Le modèle économique de l’Europe traverse une crise très grave.
Ce n’est pas nécessairement à cause des indicateurs de productivité qui figurent dans le rapport Draghi — si l’on décompose la productivité en fonction des secteurs, certains sont plus critiques que d’autres.
Je suis assez sceptique par exemple sur la façon dont nous mesurons la productivité dans les secteurs de la finance et de l’assurance, de la santé et des services professionnels. Je ne pense pas que le secteur financier américain soit plus productif que le secteur financier européen. La question qu’on doit se poser est d’ailleurs de savoir s’il s’agit vraiment d’un secteur « productif » : le secteur de la santé apparaît comme plus productif aux États-Unis que dans l’Union dans le rapport — mais cela pourrait simplement refléter la financiarisation et la privatisation. Si j’en crois mon expérience, le secteur de la santé aux États-Unis n’est pas plus productif que celui de l’Europe.

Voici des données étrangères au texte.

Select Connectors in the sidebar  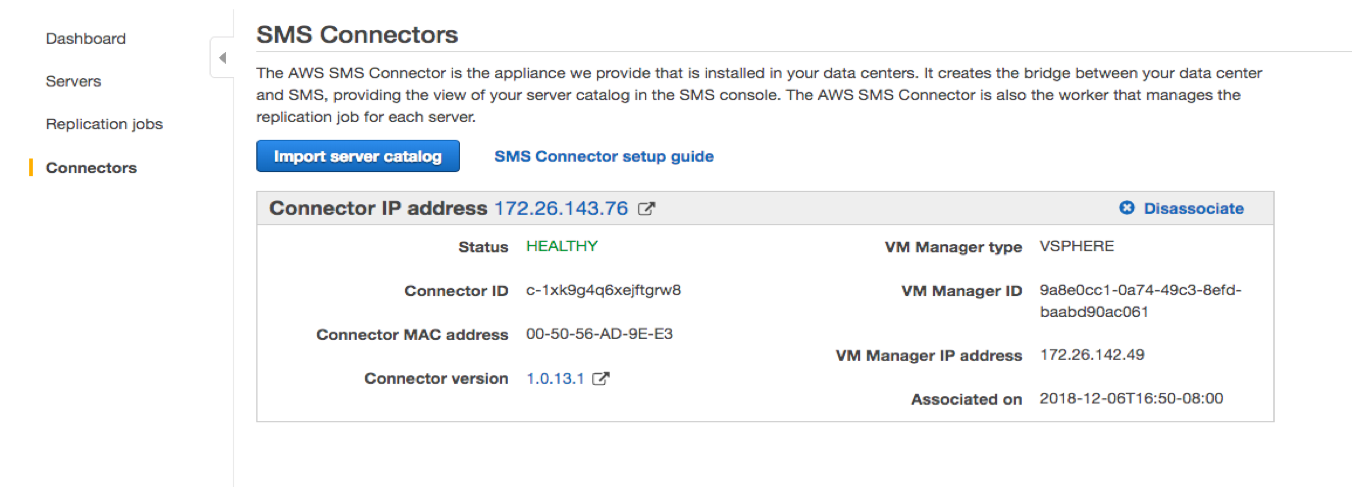pos(91,168)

Ce que je veux souligner en disant cela, c’est que si l’on procède à la décomposition réelle des mesures de la productivité, on constate que le cœur du problème n’est en fait pas vraiment là.
Cela étant dit, l’Europe traverse une crise de son modèle économique au sens où sa position dans le monde a changé de manière spectaculaire avec l’escalade des tensions entre les États-Unis et la Chine et la guerre d’agression russe en Ukraine. Il s’agit d’une crise des marchés d’exportation, de la faiblesse de la demande intérieure, de la position des entreprises européennes dans le monde et de la structure industrielle — pas d’une crise de la productivité dans certains secteurs.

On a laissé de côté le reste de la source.